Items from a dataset
---
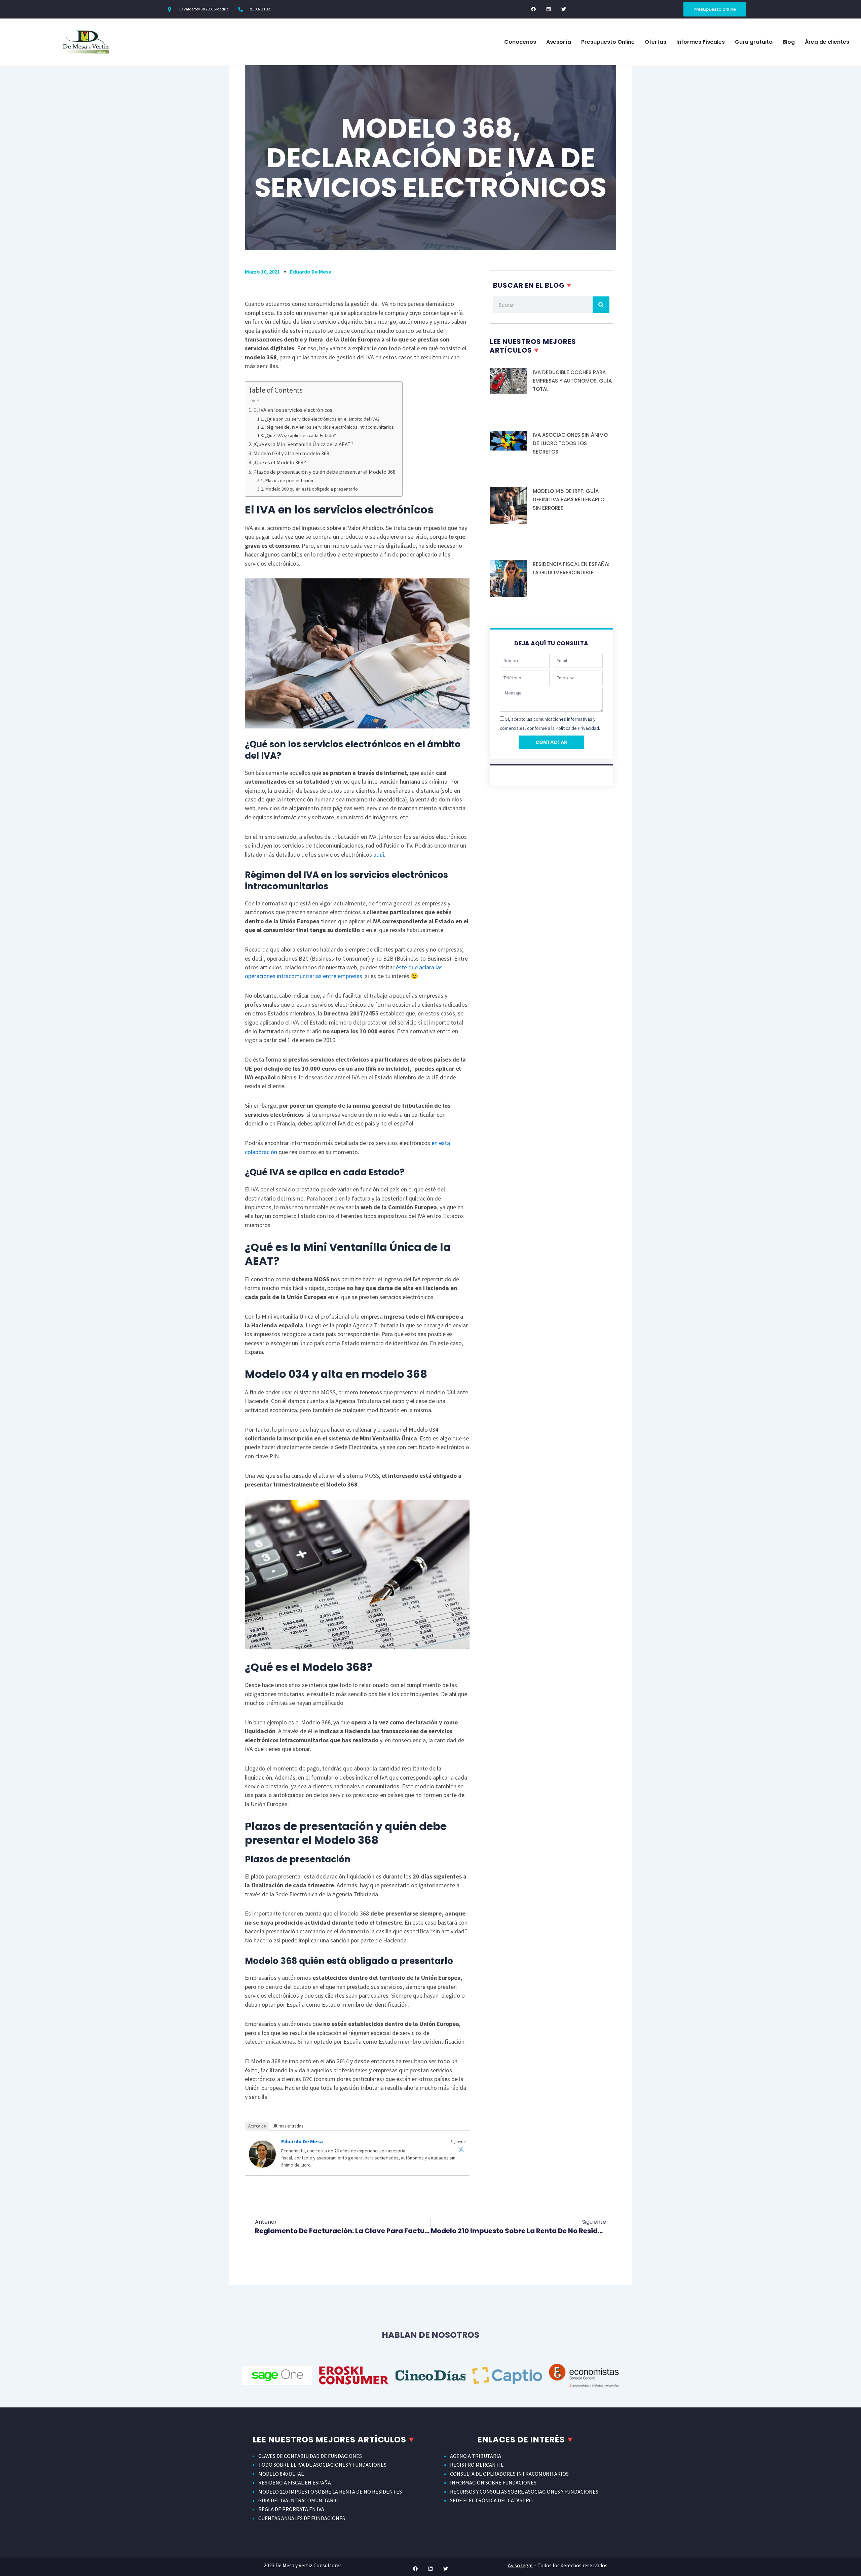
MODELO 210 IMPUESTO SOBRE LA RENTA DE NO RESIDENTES (330, 2491)
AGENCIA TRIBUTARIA (475, 2456)
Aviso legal (520, 2565)
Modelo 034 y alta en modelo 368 (291, 453)
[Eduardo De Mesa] (262, 2153)
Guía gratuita (754, 42)
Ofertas (655, 42)
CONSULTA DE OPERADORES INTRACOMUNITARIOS (509, 2473)
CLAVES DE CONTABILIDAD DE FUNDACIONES (310, 2456)
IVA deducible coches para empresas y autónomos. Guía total (572, 381)
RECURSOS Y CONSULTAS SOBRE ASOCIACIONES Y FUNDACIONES (524, 2491)
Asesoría (558, 42)
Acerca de (257, 2126)
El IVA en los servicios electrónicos (292, 409)
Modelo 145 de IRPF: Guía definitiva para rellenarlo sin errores (568, 499)
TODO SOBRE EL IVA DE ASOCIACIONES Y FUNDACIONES (322, 2464)
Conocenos (520, 42)
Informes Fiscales (700, 42)
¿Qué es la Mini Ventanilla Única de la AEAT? (303, 444)
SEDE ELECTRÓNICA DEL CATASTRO (491, 2500)
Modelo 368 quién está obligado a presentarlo (311, 489)
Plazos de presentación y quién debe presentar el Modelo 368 (324, 471)
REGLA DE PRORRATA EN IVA (291, 2509)
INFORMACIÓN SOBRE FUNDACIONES (493, 2482)
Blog (789, 42)
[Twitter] (461, 2149)
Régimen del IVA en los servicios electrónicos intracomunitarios (329, 427)
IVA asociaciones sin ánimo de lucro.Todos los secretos (570, 443)
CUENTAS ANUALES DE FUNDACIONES (301, 2518)
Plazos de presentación (289, 480)
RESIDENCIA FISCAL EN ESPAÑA (294, 2482)
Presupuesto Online (608, 42)
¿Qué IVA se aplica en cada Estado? (300, 435)
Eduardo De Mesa (302, 2141)
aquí (378, 854)
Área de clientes (827, 42)
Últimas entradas (287, 2126)
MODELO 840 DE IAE (281, 2473)
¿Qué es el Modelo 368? (279, 462)
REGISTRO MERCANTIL (476, 2464)
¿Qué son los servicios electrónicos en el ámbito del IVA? (322, 419)
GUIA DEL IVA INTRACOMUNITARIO (298, 2500)
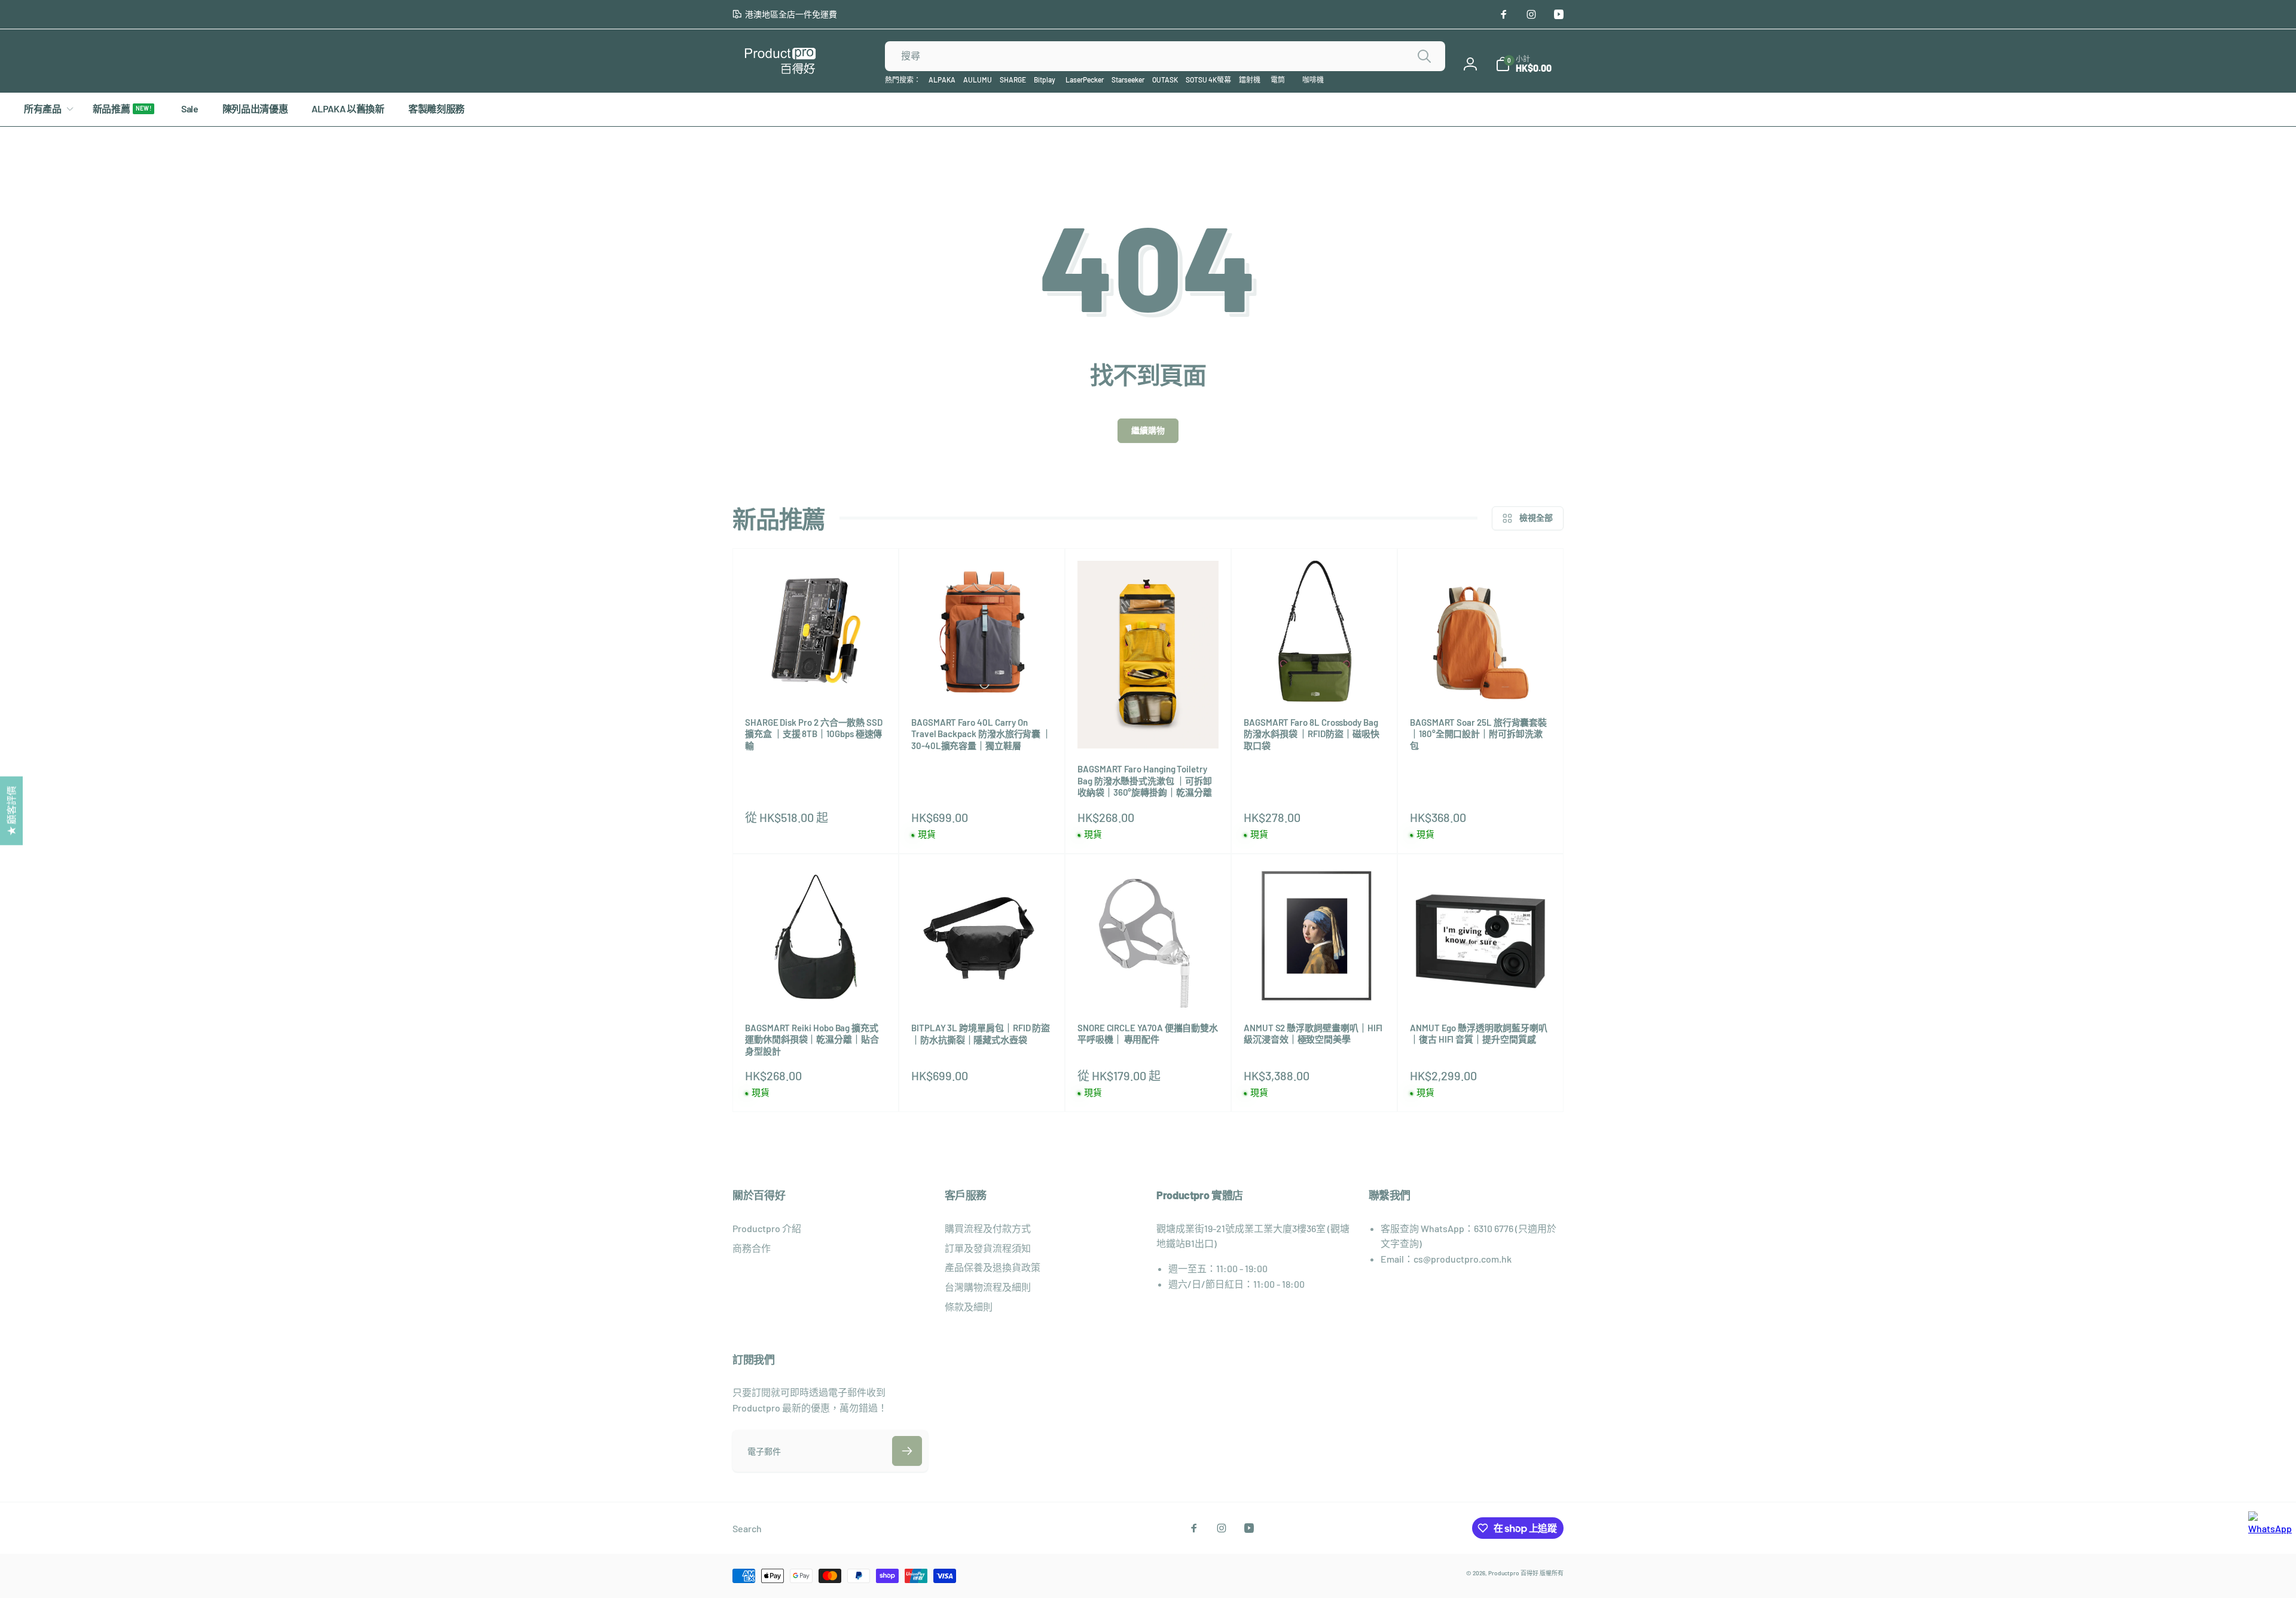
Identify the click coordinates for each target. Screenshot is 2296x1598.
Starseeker (1128, 79)
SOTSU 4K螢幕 (1208, 79)
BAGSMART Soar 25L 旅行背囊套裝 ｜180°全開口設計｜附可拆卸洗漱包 (1478, 734)
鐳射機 (1249, 79)
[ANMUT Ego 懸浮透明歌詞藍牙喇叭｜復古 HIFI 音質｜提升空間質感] (1481, 985)
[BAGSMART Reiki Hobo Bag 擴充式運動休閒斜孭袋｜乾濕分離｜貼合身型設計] (816, 985)
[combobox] (1165, 56)
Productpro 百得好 (1513, 1572)
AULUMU (977, 79)
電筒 (1278, 79)
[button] (1523, 64)
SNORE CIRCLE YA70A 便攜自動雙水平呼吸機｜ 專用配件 (1147, 1033)
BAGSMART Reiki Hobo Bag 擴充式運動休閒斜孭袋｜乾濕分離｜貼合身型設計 (812, 1039)
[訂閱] (907, 1451)
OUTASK (1165, 79)
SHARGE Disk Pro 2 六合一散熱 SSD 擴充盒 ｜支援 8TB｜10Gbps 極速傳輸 (814, 734)
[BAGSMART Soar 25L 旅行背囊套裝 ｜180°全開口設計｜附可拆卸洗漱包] (1481, 680)
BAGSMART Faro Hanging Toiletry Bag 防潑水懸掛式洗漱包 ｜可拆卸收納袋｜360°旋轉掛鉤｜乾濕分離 (1144, 780)
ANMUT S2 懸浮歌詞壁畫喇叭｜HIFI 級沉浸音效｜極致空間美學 (1313, 1033)
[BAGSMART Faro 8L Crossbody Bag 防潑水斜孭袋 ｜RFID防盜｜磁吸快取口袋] (1315, 680)
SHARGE (1013, 79)
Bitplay (1044, 79)
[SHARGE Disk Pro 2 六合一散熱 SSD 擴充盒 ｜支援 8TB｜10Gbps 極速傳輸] (816, 680)
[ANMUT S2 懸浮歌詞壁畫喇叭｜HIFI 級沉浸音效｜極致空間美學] (1315, 985)
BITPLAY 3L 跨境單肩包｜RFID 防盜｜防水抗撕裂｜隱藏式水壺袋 (980, 1033)
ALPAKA (942, 79)
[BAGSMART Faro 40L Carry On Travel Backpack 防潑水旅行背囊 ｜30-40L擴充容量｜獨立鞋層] (982, 680)
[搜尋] (1424, 56)
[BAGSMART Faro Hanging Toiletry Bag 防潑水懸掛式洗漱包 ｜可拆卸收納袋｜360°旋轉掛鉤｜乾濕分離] (1148, 726)
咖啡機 (1313, 79)
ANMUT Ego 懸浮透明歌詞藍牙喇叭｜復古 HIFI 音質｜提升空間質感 (1478, 1033)
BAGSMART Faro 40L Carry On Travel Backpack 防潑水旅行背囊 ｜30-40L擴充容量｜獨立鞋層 (981, 734)
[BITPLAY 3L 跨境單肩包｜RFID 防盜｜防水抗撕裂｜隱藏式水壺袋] (982, 985)
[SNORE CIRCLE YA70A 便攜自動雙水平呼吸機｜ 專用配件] (1148, 985)
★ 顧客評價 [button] (11, 810)
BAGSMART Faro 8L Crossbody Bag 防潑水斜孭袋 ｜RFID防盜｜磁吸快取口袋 (1311, 734)
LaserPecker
---
* [INSTRUCTIONS FOR THE TASK]: Only lines belong in the copy, not pictures: write out exactly the lines of the records from the first through the one holding "CONSULTA DE OPERADORES".

* [OUTPUT OF THE TASK]:
MODELO 210 IMPUESTO SOBRE LA RENTA DE NO RESIDENTES (330, 2491)
AGENCIA TRIBUTARIA (475, 2456)
Aviso legal (520, 2565)
Modelo 034 y alta en modelo 368 (291, 453)
[Eduardo De Mesa] (262, 2153)
Guía gratuita (754, 42)
Ofertas (655, 42)
CONSULTA DE OPERADORES INTRACOMUNITARIOS (509, 2473)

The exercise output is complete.